IRELAND’S LARGEST publicly quoted company, CRH, plans to switch its primary stock exchange listing to London from Dublin, paving the way for its entry into the benchmark FTSE 100 index.
The international building materials group, which last year had sales of €17 billion, is the latest big Irish player to drop its primary listing on the Dublin market.
Last month, drug developer Elan moved its primary listing to New York. CRH’s move represents a bigger blow for the Irish market – it accounts for close to 30 per cent of the Iseq index and generates a high volume of trade.
CRH said yesterday that from December 6th, its shares in Dublin will be reclassified as secondary listed, while they will retain their premium listing on the London Stock Exchange.
The move will facilitate its entry into the FTSE 100 index, which should broaden its shareholder base, as funds which track the index will have to include the Irish group in their portfolio.
Last night, it emerged that the Irish group had cleared the first hurdle on its way to being included when the FTSE nationality committee gave it “UK nationality”, which it must have in order to be eligible for inclusion in the benchmark index.
The FTSE European, Middle East, Africa regional committee will consider the Irish company for inclusion in the FTSE 100 index when it meets on December 7th.
Assuming that the committee agrees to include CRH, the Irish company will become a FTSE 100 stock on December 9th.
CRH will remain as an Irish-registered and headquartered company and it will continue to be domiciled in the Republic, which means that it will pay its corporate taxes here. It said yesterday the fact that most of the trading in its shares now takes place in London prompted its decision.
The move will have no impact on shareholders’ rights or protections. As with many companies that have a primary listing in Dublin, CRH already adheres to the UK corporate governance and London stock exchange takeover codes.
Chief executive Myles Lee said that the move would be in the company’s best interests. “The changes announced today represent a logical progression for CRH given the international nature of its business and the fact that the majority of trading in the group’s shares is on the LSE,” he said.
A spokesman for the Irish Stock Exchange pointed out that CRH would continue to list its shares on the Dublin market and would continue to be included in the Iseq index of Irish shares.
CRH announced its move yesterday in tandem with an interim management statement which said that full-year profit before tax is likely to be between €20 million and €50 million ahead of the €658 million it recorded last year. The group said that earnings would be broadly in line with 2010, when they were €1.6 billion.
The figures were below the group’s earlier guidance for the year and also behind most analysts’ predictions. However, its shares closed almost 4 per cent up at €13.015, after hitting a high of €13.28 earlier in the day, as investors focused on the likely positives of the change in its primary listing.
Investors buy into move to London but figures disappoint
ANALYSIS:INVESTORS WERE more than happy with the news that CRH intends to move its primary listing to the London Stock Exchange, and, more than likely, gain entry to the benchmark FTSE 100 index.

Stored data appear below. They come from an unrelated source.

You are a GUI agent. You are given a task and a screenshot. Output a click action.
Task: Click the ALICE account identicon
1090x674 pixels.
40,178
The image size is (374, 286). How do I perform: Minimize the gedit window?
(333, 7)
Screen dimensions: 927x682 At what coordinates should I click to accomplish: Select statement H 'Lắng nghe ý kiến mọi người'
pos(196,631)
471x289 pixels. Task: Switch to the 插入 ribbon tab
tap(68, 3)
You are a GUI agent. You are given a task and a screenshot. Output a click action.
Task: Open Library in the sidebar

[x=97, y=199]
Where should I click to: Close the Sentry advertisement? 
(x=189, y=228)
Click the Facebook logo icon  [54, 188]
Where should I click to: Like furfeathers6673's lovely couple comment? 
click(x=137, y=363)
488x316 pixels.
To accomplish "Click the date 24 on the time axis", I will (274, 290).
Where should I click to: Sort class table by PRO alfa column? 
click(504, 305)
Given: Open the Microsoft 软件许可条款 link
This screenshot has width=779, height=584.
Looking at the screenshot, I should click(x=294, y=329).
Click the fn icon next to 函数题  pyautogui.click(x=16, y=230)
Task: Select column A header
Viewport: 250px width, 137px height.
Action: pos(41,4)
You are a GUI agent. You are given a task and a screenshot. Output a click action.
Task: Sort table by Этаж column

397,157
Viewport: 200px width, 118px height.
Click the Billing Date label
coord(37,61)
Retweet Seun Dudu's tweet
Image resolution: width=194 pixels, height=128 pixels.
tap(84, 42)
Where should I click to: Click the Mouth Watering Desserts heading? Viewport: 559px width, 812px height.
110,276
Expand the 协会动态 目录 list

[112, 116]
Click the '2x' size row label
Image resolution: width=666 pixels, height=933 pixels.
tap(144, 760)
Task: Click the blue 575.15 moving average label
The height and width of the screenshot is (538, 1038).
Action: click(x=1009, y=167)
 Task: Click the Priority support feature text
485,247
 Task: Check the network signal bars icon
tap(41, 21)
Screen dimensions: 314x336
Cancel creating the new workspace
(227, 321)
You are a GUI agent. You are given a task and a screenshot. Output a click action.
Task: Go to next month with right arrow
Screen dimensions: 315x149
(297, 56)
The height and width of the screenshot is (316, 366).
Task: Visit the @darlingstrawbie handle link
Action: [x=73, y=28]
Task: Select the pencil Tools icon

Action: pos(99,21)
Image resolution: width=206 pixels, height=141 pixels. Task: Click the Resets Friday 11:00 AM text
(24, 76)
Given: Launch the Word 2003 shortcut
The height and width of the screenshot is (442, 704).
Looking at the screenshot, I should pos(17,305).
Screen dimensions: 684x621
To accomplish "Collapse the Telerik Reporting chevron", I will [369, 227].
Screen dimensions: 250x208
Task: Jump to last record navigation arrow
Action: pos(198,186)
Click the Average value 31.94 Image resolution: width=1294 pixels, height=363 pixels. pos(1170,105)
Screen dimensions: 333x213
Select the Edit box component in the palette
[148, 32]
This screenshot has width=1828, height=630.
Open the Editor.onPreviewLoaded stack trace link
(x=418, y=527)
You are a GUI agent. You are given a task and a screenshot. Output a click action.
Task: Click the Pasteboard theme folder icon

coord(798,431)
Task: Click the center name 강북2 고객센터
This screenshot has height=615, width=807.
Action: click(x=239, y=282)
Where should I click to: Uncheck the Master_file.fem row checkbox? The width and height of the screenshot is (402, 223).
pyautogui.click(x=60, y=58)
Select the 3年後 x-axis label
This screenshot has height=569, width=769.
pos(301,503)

The building materials giant’s shares closed up 3.95 per cent at €13.015 in Dublin yesterday, and at one stage hit a high of €13.28, about 6 per cent stronger than their opening quote of €12.52.
It is unlikely the market was responding to the group’s interim management statement, which predicted that profits would be €20 million-€30 million ahead of the €658 million it reported last year, while earnings would be flat at €1.6 billion.
Those predictions are behind earlier guidance and below what most analysts expected. The main reason is that business in Europe, which accounted for about half its €17 billion turnover last year, has been weak.
Analysts were lukewarm. Robert Eason of Goodbody said the figures were disappointing. None of this put off investors, who bought over 2.1 million of the group’s shares yesterday.
They obviously regard the move to a primary London listing/secondary Dublin listing as a good decision. The company itself is being more low-key.
Chief executive Myles Lee indicated that it was a natural progression, as trade in its shares has been increasingly concentrated in London.
“In 2009, for every one share traded in Dublin, there was one traded in London, but now about 55 per cent of trade is in London, 25 per cent is on off-market exchanges and 25 per cent of trade is in Dublin,” he said.
In addition, he estimated that 80 per cent of the group’s shareholders are international, that is, not Irish.
While the consensus was that entry to the FTSE 100 would be good for the share price, Lee was cautious. He said that the macro-economic picture seems to influence the share price more than anything else.
He pointed out that the company’s own observations indicated that when the news from Europe generally was good, CRH shares advanced; when the news was bad, they retreated.
Relative to its peers, the group’s price has been strong this year. The entire sector has lost value, but while CRH was down 17 per cent by midway through last week, Cemex was down 56 per cent.
What difference, if any, FTSE membership will make over the medium term, remains to be seen.